The DASH Diet

The DASH diet stands for Dietary Approaches to Stop Hypertension. This diet is used to lower blood pressure in order to prevent diseases like diabetes or cardiovascular disease. The parameters of this diet include daily servings of: Grains 6-8 Vegetables 4-5 Fruits 4-5 Low-fat dairy 2-3 Meats, poultry, and fish 6 or less Fats and oils 2-3 Weekly servings of: Nuts, seeds, and legumes 4-5 Sugar 5 or less

The idea of this diet is to reduce the amount of sodium intake as well as alcohol, caffeine, and sugar. This diet also increases whole foods, fruits, vegetables, and fiber. Following this diet will help to achieve a healthy body weight and reduce blood pressure which will reduce your risk for developing diseases. A one-day meal plan for a person on this diet would look like the following example:

Breakfast:

Oatmeal (organic steel cut oats) to increase fiber Orange for vitamin C and potassium Hard-boiled eggs (2) for protein Glass of low-fat milk for calcium

Snack- apple for antioxidants and peanut butter for protein, zinc, and magnesium.

Lunch:

Kale Chicken Salad with kale, spinach, broccoli, carrots, chicken, sunflower seeds, tomatoes, and a small amount of low-fat ranch dressing. The broccoli and kale will give vitamin K, the carrots will provide vitamin A, and the tomatoes will give vitamin C. The sunflower seeds add fiber, zinc, folate, and vitamin B6. The chicken will give protein as well as vitamin b12 to help brain function and energy levels. The dressing is for taste and enjoyment.

Snack- Carrots and hummus for vitamin A, sodium, calcium, and magnesium

Dinner- Salmon for omega 3 fatty acids and magnesium Roasted bell peppers for vitamin C and potassium. Roasted asparagus for vitamins A,C,E,K, and B6 as well as minerals such as folate, iron, copper, and fiber. Brown rice for fiber

Dessert- Dark chocolate for antioxidants

I learned about three new diets that are similar to the DASH diet in that they aim for optimal health and disease prevention. The first diet is called the Nutritarian diet and is based on the principles of high nutrient-density eating. The equation used for this diet is

Health = Nutrients / Calories.

It’s mainly a plant based diet with the majority of low calorie, nutrient dense foods being eaten and the least amount of high calorie foods eaten. It involves lots of fruits, vegetables, whole grains, nuts and seeds, and very minimal meat. It’s main focus is nutrient density of foods. This diet has been shown to promote health and longevity of life because of all of the whole foods being eaten versus processed foods.

The next diet is the Pritikin diet which focuses on a wide variety of whole foods and very limited processed foods. It is very similar to the Nutritarian diet, but the main focus is different. The components of this diet include fruits, vegetables, whole grains, and calcium-rich foods. It involves small amounts of fish and lean meats and tries to avoid all processed, high sodium foods.
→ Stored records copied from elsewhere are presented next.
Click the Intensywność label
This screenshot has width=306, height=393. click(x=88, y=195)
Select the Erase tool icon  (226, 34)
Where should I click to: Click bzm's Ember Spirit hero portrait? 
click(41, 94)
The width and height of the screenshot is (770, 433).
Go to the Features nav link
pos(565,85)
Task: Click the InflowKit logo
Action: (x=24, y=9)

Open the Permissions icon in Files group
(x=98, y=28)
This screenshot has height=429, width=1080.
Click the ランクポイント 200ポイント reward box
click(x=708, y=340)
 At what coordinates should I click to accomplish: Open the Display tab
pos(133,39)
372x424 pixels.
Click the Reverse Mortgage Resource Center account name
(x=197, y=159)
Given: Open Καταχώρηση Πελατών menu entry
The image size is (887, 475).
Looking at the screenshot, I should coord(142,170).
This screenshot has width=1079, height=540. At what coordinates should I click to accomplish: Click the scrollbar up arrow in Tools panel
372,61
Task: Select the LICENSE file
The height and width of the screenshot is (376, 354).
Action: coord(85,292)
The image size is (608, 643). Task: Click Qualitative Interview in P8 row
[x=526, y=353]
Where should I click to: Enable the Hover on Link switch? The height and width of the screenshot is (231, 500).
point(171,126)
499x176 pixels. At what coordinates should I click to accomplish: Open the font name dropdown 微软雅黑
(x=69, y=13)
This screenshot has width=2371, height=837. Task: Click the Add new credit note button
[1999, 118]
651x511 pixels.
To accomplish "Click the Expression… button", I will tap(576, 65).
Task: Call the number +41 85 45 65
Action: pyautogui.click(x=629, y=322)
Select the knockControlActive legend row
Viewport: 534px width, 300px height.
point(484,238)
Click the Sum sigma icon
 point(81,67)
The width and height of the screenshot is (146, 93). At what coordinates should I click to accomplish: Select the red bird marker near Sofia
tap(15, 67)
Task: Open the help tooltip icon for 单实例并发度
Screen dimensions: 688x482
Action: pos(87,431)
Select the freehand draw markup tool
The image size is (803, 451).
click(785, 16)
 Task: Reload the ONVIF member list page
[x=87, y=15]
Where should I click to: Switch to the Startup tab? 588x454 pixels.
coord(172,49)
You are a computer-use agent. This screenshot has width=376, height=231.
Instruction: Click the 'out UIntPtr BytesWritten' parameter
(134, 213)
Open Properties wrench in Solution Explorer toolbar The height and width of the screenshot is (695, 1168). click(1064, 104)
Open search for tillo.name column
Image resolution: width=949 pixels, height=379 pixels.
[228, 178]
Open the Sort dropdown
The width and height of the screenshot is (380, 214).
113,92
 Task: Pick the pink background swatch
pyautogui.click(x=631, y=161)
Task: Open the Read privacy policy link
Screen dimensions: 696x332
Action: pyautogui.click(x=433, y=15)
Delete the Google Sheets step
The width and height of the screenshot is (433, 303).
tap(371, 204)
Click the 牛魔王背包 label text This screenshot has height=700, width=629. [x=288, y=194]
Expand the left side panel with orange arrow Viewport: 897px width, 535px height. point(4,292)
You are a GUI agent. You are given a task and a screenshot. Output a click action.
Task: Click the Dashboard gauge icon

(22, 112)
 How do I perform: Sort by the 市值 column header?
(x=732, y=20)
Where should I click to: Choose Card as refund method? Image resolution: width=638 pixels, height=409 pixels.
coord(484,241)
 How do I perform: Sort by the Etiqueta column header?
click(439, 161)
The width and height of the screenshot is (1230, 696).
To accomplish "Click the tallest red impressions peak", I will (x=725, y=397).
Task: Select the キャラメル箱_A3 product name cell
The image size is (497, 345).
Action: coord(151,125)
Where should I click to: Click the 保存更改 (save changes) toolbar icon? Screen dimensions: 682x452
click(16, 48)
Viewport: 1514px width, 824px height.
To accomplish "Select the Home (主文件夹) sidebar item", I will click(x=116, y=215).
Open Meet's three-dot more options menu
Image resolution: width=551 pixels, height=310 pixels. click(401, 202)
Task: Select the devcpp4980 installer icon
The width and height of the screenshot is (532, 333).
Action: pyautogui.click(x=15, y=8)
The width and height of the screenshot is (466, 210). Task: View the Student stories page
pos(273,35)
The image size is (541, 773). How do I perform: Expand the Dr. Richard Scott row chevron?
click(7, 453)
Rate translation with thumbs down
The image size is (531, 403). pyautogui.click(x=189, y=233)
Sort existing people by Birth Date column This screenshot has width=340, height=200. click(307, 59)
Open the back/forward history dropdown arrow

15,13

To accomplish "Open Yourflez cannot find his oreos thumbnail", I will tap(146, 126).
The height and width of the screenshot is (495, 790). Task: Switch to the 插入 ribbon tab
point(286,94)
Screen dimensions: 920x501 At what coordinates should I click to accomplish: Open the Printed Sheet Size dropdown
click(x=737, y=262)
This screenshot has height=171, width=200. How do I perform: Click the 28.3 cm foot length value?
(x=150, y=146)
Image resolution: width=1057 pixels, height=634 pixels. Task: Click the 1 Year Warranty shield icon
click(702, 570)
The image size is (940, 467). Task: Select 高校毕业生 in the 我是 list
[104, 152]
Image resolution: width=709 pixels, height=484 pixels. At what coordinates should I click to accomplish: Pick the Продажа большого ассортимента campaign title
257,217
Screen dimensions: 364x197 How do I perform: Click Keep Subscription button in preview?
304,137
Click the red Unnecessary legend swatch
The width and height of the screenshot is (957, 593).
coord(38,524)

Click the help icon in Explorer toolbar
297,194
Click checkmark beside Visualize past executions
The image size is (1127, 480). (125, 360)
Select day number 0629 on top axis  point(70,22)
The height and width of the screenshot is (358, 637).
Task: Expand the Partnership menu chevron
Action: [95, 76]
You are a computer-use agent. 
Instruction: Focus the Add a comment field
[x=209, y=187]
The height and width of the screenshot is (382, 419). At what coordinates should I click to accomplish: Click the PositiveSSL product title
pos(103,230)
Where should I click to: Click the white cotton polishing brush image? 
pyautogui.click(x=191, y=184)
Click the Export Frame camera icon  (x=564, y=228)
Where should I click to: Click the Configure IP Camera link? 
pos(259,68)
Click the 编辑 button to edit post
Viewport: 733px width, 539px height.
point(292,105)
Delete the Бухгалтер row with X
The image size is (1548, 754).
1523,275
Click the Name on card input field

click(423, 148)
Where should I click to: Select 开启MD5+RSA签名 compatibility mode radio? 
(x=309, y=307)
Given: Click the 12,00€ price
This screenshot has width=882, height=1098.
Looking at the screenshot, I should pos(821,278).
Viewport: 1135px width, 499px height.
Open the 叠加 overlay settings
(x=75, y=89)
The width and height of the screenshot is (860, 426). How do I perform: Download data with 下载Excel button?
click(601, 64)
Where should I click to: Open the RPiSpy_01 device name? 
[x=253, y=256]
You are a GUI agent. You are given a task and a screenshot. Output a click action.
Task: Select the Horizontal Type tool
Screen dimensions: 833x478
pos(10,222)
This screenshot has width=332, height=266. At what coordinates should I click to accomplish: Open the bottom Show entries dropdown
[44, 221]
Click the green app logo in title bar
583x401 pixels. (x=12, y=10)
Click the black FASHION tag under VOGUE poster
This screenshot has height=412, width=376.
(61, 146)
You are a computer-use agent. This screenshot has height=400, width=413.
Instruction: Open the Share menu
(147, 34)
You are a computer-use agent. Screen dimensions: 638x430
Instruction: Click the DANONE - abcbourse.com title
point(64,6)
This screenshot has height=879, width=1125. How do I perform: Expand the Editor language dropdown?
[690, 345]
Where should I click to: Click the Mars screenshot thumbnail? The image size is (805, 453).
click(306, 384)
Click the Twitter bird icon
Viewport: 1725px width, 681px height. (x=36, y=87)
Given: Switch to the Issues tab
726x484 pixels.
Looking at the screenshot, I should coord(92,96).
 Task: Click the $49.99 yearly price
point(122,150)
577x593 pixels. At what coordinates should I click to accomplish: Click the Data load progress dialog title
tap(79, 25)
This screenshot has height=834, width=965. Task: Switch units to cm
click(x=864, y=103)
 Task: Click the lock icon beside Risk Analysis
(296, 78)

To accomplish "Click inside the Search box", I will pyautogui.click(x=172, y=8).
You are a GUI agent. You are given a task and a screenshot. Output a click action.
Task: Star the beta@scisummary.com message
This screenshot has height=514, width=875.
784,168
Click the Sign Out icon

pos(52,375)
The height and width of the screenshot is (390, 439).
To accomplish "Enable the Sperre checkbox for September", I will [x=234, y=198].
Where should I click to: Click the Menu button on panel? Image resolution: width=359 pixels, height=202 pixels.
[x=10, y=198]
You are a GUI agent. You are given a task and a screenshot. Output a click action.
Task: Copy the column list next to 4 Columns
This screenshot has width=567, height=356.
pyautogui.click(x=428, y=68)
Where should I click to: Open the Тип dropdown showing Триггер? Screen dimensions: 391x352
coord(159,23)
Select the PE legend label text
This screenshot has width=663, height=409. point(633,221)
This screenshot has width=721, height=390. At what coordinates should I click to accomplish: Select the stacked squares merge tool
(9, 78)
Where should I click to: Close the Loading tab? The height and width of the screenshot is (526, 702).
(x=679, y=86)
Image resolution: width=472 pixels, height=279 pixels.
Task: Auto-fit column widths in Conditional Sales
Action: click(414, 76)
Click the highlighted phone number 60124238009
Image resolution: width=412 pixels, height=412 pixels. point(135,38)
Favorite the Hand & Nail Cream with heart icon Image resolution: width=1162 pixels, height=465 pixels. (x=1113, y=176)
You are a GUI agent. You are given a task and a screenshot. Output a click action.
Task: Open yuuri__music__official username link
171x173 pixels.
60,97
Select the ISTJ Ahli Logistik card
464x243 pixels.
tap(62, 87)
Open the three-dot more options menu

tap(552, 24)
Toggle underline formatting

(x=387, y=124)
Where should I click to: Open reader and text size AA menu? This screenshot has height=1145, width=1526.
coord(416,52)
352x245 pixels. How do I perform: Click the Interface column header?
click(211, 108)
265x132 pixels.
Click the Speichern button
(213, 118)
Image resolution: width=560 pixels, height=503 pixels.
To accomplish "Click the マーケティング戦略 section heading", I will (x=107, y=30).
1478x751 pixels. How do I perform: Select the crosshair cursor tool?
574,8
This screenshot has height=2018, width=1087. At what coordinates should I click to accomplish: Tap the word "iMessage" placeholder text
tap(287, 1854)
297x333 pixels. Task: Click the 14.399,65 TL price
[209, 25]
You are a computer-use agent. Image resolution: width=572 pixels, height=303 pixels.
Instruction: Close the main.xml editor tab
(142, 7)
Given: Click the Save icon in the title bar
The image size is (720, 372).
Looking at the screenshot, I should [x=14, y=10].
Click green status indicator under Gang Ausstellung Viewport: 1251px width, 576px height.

It’s main focus is to promote a healthy weight and prevent the main killer diseases such as hypertension, diabetes, and heart disease.

The third diet I learned about is the Ornish diet which focuses on nutrition that makes your body feel good, promoting a joy of living, not having fear of dying and gaining overall health. It focuses on consuming predominantly fruits, vegetables, whole grains, legumes, egg whites, and nonfat dairy. The idea of this diet is to reverse diabetes, heart disease, and prostate cancer as well as promoting a healthy weight. I love this diet because it doesn’t classify foods as good or bad, just certain foods offer more health benefits than others. All three of these diets are very similar in the foods consumed and the idea to improve quality of life, overall health, and risk for diseases.

This week in class we made five delicious recipes that followed the DASH diet and three different seasonings that had no salt (a component of the DASH diet to limit salt intake). The recipes included a tea, bruschetta with arugula, spinach and apple salad, bean enchiladas, and a chocolate cherry ice cream. My favorite was the bean enchiladas because I loved the combination of vegetables and beans along with the spice from the sauce. All of the recipes were delicious though and I am definitely going to try and make the ice cream at home. I personally love dessert and am always looking for ways to incorporate healthier options. The recipes this week went very well together and followed the DASH diet really well. It incorporated so many nutrient dense foods and very limited salt. I also loved the idea of making different seasonings to use for poultry, beef, or seafood that doesn’t include salt. I think this diet is not only helpful for people with hypertension, but every person who wants to decrease their risk for disease. It is easy enough to follow and gives great guidelines to eating in a way that promotes health.

The top left is the tea and the top right is the bruschetta. The bottom left are the enchiladas and the bottom right is the spinach and apple salad.

The top photo shows the seasonings with no salt added. The bottom is the recipe that I made with my partner Jackie, the chocolate cherry ice cream.